**Instructions to follow:** The lines from the top of the listing through the one containing "The height and width of the screenshot is (593, 1568)." are to be retyped exactly, with no other lines.

----------------------------------------

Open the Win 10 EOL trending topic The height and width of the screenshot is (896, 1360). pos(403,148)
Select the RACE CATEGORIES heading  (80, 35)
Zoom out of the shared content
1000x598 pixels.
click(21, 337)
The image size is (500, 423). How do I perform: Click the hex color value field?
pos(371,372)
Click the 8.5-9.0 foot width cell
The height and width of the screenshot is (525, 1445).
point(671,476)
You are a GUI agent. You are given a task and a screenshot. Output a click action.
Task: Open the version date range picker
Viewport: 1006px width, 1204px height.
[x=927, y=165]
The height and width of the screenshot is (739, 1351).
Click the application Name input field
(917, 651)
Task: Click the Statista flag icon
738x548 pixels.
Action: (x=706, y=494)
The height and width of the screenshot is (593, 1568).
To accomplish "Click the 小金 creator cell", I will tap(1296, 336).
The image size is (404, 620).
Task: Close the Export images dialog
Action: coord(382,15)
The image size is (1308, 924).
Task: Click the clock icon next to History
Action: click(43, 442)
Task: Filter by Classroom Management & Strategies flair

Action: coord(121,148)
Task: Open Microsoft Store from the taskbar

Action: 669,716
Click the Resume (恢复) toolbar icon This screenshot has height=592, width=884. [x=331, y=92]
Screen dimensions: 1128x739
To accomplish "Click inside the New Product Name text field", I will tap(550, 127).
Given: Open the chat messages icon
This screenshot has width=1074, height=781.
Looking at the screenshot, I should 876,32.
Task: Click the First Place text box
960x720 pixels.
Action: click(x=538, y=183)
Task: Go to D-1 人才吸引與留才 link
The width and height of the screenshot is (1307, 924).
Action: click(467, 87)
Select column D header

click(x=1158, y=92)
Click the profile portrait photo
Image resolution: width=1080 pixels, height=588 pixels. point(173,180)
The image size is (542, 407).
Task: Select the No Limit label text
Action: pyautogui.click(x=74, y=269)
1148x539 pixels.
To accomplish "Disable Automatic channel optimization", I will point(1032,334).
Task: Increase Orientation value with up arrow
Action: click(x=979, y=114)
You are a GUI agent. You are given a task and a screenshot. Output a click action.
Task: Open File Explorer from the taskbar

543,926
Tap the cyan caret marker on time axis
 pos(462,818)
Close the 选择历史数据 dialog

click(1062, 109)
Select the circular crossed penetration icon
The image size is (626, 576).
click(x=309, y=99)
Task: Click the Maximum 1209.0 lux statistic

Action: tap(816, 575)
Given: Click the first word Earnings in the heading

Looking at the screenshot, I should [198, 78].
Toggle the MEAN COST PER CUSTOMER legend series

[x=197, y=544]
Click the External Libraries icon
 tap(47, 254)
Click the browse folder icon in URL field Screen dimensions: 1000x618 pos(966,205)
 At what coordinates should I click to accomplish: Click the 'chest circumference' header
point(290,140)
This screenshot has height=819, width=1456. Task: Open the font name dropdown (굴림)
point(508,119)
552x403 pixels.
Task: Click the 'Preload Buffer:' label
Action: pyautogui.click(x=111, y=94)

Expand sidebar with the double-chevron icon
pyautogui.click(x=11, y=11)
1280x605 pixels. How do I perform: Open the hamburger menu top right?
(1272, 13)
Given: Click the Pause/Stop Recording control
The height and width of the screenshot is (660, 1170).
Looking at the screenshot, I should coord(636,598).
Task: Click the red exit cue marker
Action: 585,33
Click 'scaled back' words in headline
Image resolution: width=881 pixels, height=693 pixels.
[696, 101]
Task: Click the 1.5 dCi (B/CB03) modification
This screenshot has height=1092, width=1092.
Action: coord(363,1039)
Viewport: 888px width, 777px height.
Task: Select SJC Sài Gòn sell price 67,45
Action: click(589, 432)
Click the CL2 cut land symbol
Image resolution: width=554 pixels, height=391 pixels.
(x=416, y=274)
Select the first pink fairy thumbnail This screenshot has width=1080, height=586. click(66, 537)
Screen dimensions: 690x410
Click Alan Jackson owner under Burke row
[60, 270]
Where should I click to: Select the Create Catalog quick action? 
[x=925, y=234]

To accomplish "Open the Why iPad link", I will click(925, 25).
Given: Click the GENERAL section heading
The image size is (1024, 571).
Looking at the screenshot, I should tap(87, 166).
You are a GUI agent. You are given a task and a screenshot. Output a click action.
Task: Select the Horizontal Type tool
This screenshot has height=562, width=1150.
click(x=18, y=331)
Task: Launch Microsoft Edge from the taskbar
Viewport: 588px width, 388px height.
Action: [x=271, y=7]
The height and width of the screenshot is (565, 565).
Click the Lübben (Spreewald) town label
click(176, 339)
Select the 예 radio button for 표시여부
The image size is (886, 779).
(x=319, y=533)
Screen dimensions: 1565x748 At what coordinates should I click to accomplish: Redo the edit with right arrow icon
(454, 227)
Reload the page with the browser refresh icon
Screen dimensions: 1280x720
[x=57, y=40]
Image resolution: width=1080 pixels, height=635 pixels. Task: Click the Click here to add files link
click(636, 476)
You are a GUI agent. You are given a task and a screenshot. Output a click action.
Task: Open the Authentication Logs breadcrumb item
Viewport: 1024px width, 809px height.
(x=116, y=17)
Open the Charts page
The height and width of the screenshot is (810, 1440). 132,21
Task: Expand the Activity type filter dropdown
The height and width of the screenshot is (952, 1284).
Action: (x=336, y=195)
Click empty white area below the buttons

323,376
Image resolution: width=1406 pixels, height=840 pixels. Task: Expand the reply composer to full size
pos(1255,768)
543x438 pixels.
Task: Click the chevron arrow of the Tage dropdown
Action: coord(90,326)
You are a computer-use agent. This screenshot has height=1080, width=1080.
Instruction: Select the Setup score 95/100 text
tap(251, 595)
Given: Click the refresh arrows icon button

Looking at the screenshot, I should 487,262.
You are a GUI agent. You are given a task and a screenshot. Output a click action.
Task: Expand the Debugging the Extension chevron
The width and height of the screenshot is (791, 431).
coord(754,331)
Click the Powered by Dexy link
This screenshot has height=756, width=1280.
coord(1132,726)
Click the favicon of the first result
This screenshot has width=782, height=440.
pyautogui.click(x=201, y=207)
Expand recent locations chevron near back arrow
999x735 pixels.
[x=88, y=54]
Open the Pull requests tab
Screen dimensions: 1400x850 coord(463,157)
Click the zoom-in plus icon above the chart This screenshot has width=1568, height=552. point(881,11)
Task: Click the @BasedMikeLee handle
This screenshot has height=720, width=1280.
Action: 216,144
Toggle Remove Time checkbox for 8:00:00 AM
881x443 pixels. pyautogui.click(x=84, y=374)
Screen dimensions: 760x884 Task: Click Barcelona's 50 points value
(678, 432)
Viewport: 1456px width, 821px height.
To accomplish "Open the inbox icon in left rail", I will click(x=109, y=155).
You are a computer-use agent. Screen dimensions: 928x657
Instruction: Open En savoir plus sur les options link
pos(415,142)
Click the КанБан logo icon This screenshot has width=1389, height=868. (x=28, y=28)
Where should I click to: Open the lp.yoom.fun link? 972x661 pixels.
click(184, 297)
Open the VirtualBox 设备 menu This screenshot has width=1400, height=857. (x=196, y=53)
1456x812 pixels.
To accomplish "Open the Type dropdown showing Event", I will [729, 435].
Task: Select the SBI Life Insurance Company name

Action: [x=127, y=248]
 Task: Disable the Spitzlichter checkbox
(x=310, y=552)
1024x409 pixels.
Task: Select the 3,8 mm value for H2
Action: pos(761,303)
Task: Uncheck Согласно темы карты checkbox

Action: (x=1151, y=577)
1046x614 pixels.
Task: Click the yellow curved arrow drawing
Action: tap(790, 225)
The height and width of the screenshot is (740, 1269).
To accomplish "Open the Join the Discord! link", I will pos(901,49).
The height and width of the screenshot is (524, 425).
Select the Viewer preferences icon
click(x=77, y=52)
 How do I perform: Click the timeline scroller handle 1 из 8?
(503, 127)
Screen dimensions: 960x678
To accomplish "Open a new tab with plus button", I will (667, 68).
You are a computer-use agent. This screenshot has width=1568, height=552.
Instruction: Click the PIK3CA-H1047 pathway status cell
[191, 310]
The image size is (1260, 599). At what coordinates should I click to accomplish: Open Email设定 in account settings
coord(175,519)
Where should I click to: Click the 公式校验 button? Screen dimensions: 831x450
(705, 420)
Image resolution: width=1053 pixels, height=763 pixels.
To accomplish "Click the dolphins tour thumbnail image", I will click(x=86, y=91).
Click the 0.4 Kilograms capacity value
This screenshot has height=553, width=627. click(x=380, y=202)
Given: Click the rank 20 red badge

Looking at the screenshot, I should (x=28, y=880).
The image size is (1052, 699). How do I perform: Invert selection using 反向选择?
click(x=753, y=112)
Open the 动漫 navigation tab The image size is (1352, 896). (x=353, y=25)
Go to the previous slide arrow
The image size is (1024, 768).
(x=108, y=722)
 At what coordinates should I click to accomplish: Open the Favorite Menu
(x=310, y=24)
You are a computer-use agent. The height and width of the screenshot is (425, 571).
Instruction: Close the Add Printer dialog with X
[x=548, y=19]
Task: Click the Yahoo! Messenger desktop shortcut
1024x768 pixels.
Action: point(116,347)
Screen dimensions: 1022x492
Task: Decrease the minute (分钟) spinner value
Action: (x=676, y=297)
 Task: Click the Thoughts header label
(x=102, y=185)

----------------------------------------

**Answer space:**
Open the Win 10 EOL trending topic The height and width of the screenshot is (896, 1360). pos(403,148)
Select the RACE CATEGORIES heading  (80, 35)
Zoom out of the shared content
1000x598 pixels.
click(21, 337)
The image size is (500, 423). How do I perform: Click the hex color value field?
pos(371,372)
Click the 8.5-9.0 foot width cell
The height and width of the screenshot is (525, 1445).
point(671,476)
You are a GUI agent. You are given a task and a screenshot. Output a click action.
Task: Open the version date range picker
Viewport: 1006px width, 1204px height.
[x=927, y=165]
The height and width of the screenshot is (739, 1351).
Click the application Name input field
(917, 651)
Task: Click the Statista flag icon
738x548 pixels.
Action: (x=706, y=494)
The height and width of the screenshot is (593, 1568).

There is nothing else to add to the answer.